In aid of the labor union's operating expenses, the employer's domination-intervention in the union was strictly regarded as unfair labor practice. However, the Constitutional Court ruled, “The provision of prohibition of aid for operating expenses prohibits any act of aid for operating expenses with the exception of the two exceptions stipulated in the proviso to Article 81, No. 4 of the Trade Union Act, which regulates more than required, so it cannot be regarded as an appropriate means to achieve the legislative purpose.”
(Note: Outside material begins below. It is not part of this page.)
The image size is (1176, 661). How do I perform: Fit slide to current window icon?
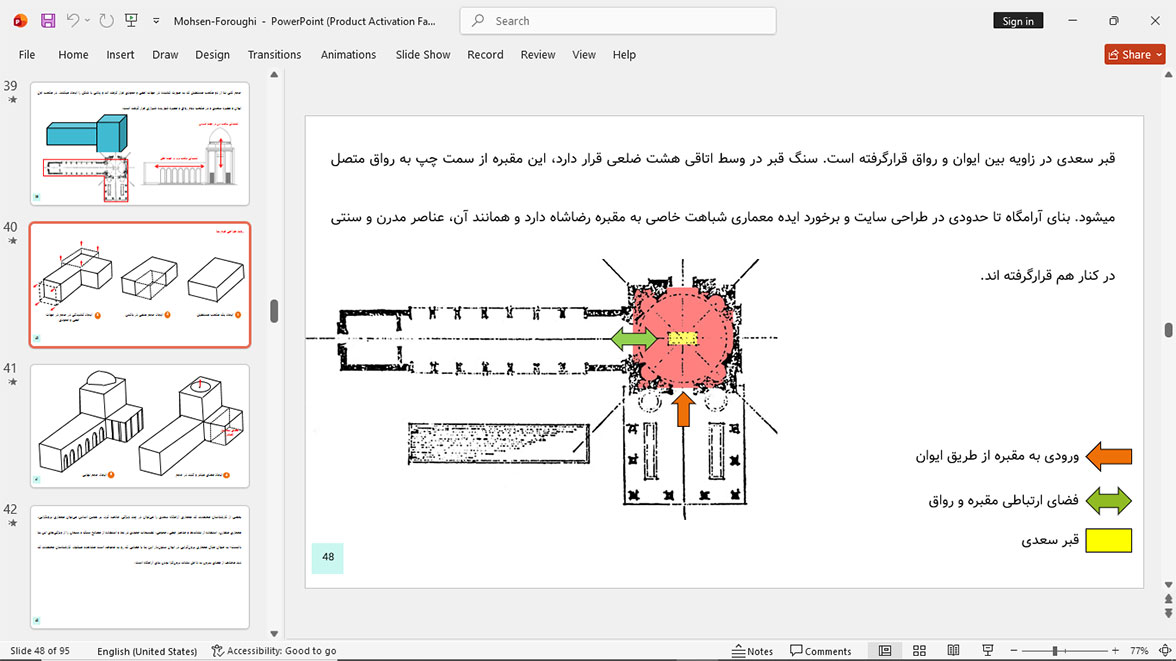click(x=1165, y=650)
(4) Anti-union speech and dominance & intervention
Behaviors that can affect workers and labor unions include 'expressing opinions through speeches or in-house broadcasting' and 'acting to express opinions through home correspondence-letters'. If it is judged that such an employer's media expression has the intention to suppress or coerce the union activity, it can be presumed that there is a 'domination-intervention intention' in the union activity.
Accordingly, employers have freedom of the press, and the labor union has regulations prohibiting unfair labor practices in exercising the three labor rights. Therefore, whether the expression of opinion or written notice of an employer or a person in the employer's position is an unfair labor practice should be judged based on whether the employer intends to infringe on the three labor rights. According to the related precedent, “In order for an employer’s anti-union speech to fall under domination or intervention, there must be a fear of undermining the independence or organizational power of the union, and the existence of such concern depends on the content, place, method, situation, and labor union of the statement. It should be judged individually by comprehensively considering the impact on the employees and the presumed intention of the employer.”

IV. Conclusion
The three labor rights are the basic rights of the people guaranteed by the Constitution, and the Trade Union Act was enacted to materialize them. Through union activities, it is possible to maintain and improve the working conditions of workers. It is the unfair labor practice regulations in Chapter 6 of the Trade Union Act that enable the exercise of these three labor rights. The unfair labor practice system is a system to enhance the viability of the union by guaranteeing the three rights of labor and for the win-win development of labor-management units, etc.